This is an email I sent to someone at the Internet Archive who wanted to know about blocking of archive.org. The URLs "http://archive.org" and "https://archive.org/web/" are in test-lists, so they are being tested by OONI. See the README for notes on how I do analysis using ooni-sync, jq, and R.
https://people.torproject.org/~dcf/graphs/archive.org-anomalies-20170709/REA... https://people.torproject.org/~dcf/graphs/archive.org-anomalies-20170709/blo... https://people.torproject.org/~dcf/graphs/archive.org-anomalies-20170709.zip
Here is a description of some basic analysis using OONI to check for blocking of archive.org. It's based on 2,080 reports covering 59 countries, dated between 2017-07-01 and 2017-07-06. I'm attaching the source code and a graph that it produces. There are anomalous measurements found in China, Russia, Venezuela, Mexico, Brazil, and France. Of these, the ones in China and Russia are clearly the result of censorship, while the others are ambiguous, and might be random measurement error or very localized blocking. For a clearer view, you would want to use reports from a longer time period.
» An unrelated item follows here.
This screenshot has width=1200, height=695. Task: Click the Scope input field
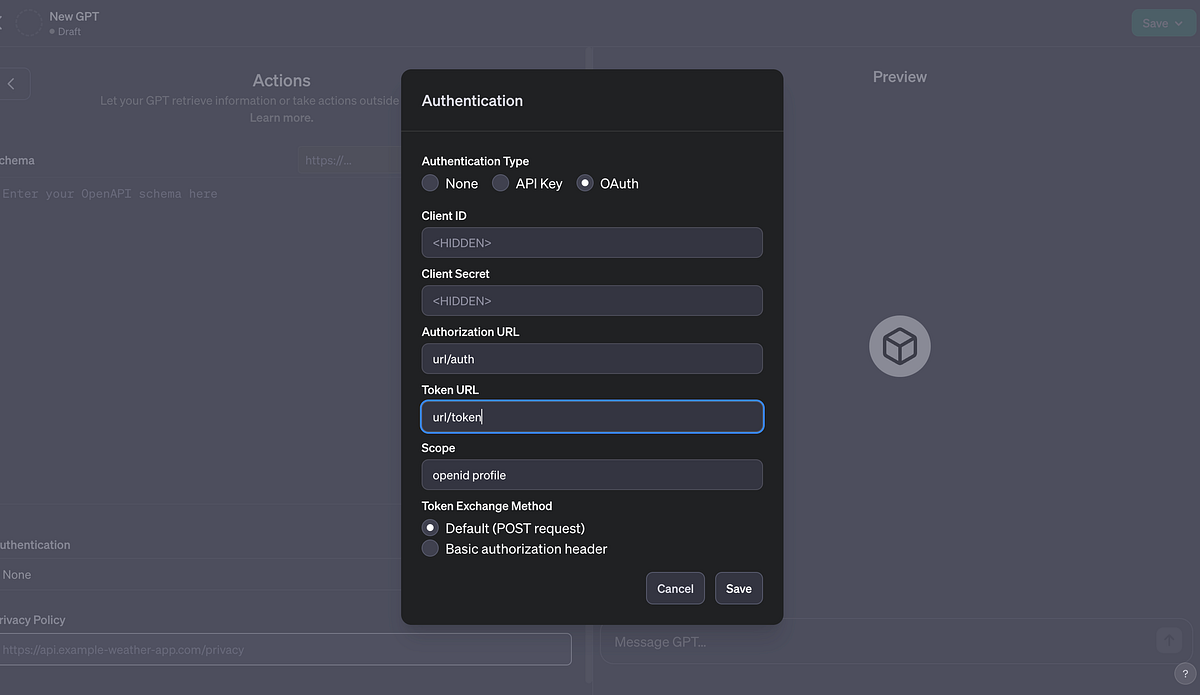tap(591, 474)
Here is a summary of the countries with anomalous measurements, showing how many anomalous measurements there were out of how many total. country anomalous total percent_anomalous 1: CN 1 1 100.0% 2: RU 19 54 35.2% 3: VE 1 4 25.0% 4: MX 1 10 10.0% 5: BR 3 42 7.1% 6: FR 1 100 1.0%
The process of making the graph is basically (1) download OONI reports, (2) filter them for archive.org measurements, and (3) process the data using another script. The longest part of the process is downloading the report files, because they include tests of many domains other than archive.org (typically about a thousand). Currently it's necessary to download the full report files and filter them locally. However, OONI plans to soon deploy a system that will make it possible to download measurements for just one domain at a time.
== China ==
The one test from China shows blocking by DNS injection (this type of blocking is characteristic and well documented for the Great Firewall). In this case, the false DNS response for archive.org that they injected was the IP address 31.13.69.228, which actually belongs to Facebook. https://explorer.ooni.torproject.org/measurement/20170701T065636Z_AS4808_ohP...
== Russia ==
About 35% of tests in Russia were blocked, which is not surprising given that a block of archive.org was ordered in 2015. https://arstechnica.com/tech-policy/2015/06/wayback-machines-485-billion-web... It's not unusual for a site to be available in some places, even when ordered blocked, when enforcement of the block is left to individual ISPs, as seems to be the case here.
The blocked tests came from AS41661 and AS21378. The unblocked tests came from AS3239, AS8369, AS8427, AS12389, AS16345, AS21127, AS41661, and AS42668.
The blocks from AS41661 were by DNS injection, affecting both HTTP and HTTPS. The false IP address returned was 92.255.241.100, whose reverse DNS is law.filter.ertelecom.ru. The web server at http://law.filter.ertelecom.ru/ serves a block page in Russian. https://explorer.ooni.torproject.org/measurement/20170701T190029Z_AS41661_EZ...
The block from AS21378 was by TCP blocking: the DNS request gave the correct response 207.241.224.2 and the client was able to establish a TCP connection to the server, but the firewall did not permit the HTTP response to arrive. https://explorer.ooni.torproject.org/measurement/20170701T135420Z_AS21378_c2...
== Venezuela ==
One test from AS8048 did not get a response to its DNS request. However it may just be a random failure (not blocking), because there were two other successful tests from AS8048, and one successful test from AS6306. https://explorer.ooni.torproject.org/measurement/20170705T141354Z_AS8048_KuY...
== Mexico ==
As in the Venezuela case, there was one test from AS8151 that didn't get a DNS response; however there were 9 other successful tests, including others from AS8151. https://explorer.ooni.torproject.org/measurement/20170703T060009Z_AS8151_GO6...
== Brazil ==
Of the five Brazilian ASes present in the sample of reports, only one shows anomalies: AS1916, Rede Nacional de Ensino e Pesquisa (National Education and Research Network). In this network, requests for http://archive.org (which redirects to https://archive.org) succeed, while those directly requesting https://archive.org/web/ consistently time out. I don't have a good explanation for this. Certain kinds of stateful firewall could plausibly cause such behavior.
== France ==
A single measurement (out of 100) in France timed out requesting http://archive.org. It was in AS197422 and there were no other reports in the sample from that AS, so it's hard to say whether it's due to a block or a random failure. https://explorer.ooni.torproject.org/measurement/20170705T232621Z_AS197422_p...